--- Start ---

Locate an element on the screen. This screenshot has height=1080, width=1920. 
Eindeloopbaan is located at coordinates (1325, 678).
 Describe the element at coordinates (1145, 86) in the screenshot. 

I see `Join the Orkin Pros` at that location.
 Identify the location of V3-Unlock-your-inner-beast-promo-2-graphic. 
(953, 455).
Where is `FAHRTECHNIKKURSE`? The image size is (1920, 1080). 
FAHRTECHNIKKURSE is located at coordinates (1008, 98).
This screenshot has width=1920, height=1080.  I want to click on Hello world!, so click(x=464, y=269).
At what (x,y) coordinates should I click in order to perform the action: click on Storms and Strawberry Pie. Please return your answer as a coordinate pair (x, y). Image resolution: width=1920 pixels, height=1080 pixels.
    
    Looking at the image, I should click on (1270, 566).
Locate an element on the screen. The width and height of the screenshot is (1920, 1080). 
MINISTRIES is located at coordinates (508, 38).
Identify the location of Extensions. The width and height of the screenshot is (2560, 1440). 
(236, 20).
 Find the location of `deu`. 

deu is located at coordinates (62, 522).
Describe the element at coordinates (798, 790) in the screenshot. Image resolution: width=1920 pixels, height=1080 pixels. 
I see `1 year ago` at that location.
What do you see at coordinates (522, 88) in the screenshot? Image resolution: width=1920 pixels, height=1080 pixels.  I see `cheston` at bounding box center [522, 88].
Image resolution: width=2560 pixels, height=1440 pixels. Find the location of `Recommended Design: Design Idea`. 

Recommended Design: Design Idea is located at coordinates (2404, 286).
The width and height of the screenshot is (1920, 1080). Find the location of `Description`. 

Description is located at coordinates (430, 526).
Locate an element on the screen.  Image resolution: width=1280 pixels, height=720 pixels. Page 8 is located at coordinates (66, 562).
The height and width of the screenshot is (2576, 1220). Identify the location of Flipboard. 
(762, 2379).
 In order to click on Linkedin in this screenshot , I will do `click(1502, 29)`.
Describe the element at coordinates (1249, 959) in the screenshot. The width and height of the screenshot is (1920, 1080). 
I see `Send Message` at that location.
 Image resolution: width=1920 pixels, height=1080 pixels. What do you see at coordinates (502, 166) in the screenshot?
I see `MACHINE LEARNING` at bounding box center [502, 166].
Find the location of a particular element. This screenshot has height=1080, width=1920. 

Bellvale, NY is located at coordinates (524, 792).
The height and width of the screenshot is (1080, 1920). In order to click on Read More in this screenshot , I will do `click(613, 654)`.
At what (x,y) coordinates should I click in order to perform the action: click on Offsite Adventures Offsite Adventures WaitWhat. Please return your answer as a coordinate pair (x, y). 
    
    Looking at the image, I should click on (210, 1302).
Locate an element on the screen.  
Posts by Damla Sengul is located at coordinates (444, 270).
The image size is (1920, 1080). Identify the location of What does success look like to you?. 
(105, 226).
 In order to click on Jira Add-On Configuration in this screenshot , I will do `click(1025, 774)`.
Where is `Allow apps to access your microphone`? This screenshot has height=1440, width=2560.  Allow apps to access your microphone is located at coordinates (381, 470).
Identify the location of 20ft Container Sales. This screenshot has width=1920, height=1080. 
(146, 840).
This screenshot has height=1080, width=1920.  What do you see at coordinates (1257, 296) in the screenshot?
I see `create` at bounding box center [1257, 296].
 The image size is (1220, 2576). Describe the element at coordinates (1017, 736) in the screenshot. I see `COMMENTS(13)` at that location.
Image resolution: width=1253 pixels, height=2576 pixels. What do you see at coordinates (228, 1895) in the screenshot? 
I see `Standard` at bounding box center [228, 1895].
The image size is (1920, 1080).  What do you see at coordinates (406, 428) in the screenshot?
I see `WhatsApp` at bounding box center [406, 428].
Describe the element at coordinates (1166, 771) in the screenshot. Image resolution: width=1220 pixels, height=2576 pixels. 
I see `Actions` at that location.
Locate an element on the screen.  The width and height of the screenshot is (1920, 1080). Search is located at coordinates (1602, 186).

--- End ---

Retype the stretch of the listing from the line containing "Describe the element at coordinates (798, 790)" through the line containing "What do you see at coordinates (522, 88)", reproducing those lines exactly.

Describe the element at coordinates (798, 790) in the screenshot. Image resolution: width=1920 pixels, height=1080 pixels. 
I see `1 year ago` at that location.
What do you see at coordinates (522, 88) in the screenshot? Image resolution: width=1920 pixels, height=1080 pixels.  I see `cheston` at bounding box center [522, 88].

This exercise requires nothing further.